Institutional investment managers have dialed back their expectations for global growth due to concerns that the sovereign debt of Portugal, Italy, Ireland, Greece and Spain (recently referred to as PIIGS) will become a drag on the world economy, according to a survey.

Northern Trust Global Advisors’ (NTGA) poll of approximately 90 institutional managers finds that more than two-thirds of respondents expect that sovereign debt concerns regarding PIIGS will weigh on global markets for the next six months or longer. As a result, 21% of managers have reduced exposure to these countries, while the majority of managers (57%) have avoided these countries altogether.

“This quarter, our managers revealed to us their concern that the issues relating to the eurozone countries may be a longer-term problem,” says Kelly Swiatek, NTGA investment analyst. “This issue is likely weighing on their views of global economic growth.”

And, in a significant shift from the prior four quarters, a majority of managers no longer expect global growth to accelerate over the next six months. Three-quarters of respondents surveyed in the second quarter anticipate that global growth will remain the same or decelerate, while 25% still expect growth to accelerate. Accordingly, institutional managers are less concerned about the prospect of inflation or rising interest rates.

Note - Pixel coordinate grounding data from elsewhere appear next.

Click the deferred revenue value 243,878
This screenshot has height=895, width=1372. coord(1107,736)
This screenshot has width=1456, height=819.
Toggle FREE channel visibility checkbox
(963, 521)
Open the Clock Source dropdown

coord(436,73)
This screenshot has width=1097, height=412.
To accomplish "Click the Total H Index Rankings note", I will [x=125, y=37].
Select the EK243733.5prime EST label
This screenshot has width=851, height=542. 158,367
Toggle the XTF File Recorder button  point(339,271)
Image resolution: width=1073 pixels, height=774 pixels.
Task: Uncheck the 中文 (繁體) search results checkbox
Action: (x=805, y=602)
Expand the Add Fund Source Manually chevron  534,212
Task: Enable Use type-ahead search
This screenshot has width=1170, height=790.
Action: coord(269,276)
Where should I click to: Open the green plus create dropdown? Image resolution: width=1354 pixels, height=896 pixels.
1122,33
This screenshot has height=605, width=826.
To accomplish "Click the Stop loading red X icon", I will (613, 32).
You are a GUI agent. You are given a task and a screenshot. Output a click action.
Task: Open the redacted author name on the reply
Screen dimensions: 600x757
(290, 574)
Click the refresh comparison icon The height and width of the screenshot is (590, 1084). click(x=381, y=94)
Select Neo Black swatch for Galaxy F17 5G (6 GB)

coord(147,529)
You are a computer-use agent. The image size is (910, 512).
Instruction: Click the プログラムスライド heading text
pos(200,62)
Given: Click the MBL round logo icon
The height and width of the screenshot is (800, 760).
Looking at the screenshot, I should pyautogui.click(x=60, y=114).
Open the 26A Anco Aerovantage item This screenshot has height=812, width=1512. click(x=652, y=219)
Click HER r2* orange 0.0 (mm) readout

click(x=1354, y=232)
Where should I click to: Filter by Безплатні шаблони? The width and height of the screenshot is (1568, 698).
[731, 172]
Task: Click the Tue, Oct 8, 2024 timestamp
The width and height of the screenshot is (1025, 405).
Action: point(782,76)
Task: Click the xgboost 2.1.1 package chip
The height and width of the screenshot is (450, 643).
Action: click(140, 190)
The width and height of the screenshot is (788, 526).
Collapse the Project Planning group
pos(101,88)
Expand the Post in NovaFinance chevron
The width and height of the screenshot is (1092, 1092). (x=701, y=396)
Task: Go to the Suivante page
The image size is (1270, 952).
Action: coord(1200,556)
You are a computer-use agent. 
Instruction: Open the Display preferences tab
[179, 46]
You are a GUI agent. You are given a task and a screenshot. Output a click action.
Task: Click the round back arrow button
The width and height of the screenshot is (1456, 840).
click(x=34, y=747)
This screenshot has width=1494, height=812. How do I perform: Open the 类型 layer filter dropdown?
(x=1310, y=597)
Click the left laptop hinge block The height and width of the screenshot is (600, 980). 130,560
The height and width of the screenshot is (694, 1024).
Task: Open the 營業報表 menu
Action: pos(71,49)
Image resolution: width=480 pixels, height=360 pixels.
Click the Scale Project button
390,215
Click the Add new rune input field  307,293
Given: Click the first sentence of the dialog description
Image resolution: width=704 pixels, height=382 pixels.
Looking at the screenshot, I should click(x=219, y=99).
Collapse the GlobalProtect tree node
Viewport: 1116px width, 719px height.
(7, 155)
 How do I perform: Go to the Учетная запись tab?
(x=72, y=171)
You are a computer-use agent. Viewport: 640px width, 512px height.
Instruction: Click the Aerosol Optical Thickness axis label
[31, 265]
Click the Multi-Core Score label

There is optimism among managers regarding market valuations, as for the first time since the second quarter of 2009 the majority of managers (62%) believe that the U.S. equity market (as measured by the S&P 500 Index) is undervalued. Certain areas of international markets are also seen to be attractive, with 40% of managers saying emerging market equities are undervalued.

“Our second-quarter survey revealed less optimistic growth expectations from our managers,” says Chris Vella, global director of research for NTGA. “In an environment where growth is less broad based, employing managers that are strong stock pickers can be even more valuable.”